Stored data entries:
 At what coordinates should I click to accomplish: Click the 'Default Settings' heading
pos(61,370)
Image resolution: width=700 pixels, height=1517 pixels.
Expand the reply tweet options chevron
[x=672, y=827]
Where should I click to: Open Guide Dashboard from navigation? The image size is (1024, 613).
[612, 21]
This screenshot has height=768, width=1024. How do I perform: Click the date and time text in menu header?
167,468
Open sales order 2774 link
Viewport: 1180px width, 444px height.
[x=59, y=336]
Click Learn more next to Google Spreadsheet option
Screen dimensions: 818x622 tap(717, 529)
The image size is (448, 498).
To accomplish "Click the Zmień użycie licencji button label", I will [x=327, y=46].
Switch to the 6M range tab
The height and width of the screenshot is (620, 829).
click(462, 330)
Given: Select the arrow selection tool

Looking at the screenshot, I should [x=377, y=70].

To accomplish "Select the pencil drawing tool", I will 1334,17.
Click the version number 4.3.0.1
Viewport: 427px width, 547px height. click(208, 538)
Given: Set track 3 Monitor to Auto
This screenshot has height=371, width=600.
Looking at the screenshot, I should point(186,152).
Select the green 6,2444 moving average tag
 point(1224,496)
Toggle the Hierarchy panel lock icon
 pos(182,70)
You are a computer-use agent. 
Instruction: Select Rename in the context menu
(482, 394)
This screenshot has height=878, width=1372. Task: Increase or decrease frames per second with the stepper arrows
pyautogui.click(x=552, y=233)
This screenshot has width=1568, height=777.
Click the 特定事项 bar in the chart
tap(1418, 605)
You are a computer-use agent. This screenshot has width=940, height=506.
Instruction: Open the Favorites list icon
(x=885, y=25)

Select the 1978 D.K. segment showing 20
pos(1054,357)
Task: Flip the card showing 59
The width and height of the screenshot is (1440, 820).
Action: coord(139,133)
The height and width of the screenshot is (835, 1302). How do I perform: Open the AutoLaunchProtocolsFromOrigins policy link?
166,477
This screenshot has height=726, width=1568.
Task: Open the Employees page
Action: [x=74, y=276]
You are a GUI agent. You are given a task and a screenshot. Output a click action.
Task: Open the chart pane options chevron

=== Your objective ===
Your answer must be the lines from the one containing "You are a GUI" to the last line of the entries, repeated exactly and with nothing else.

=== Written answer ===
You are a GUI agent. You are given a task and a screenshot. Output a click action.
Task: Open the chart pane options chevron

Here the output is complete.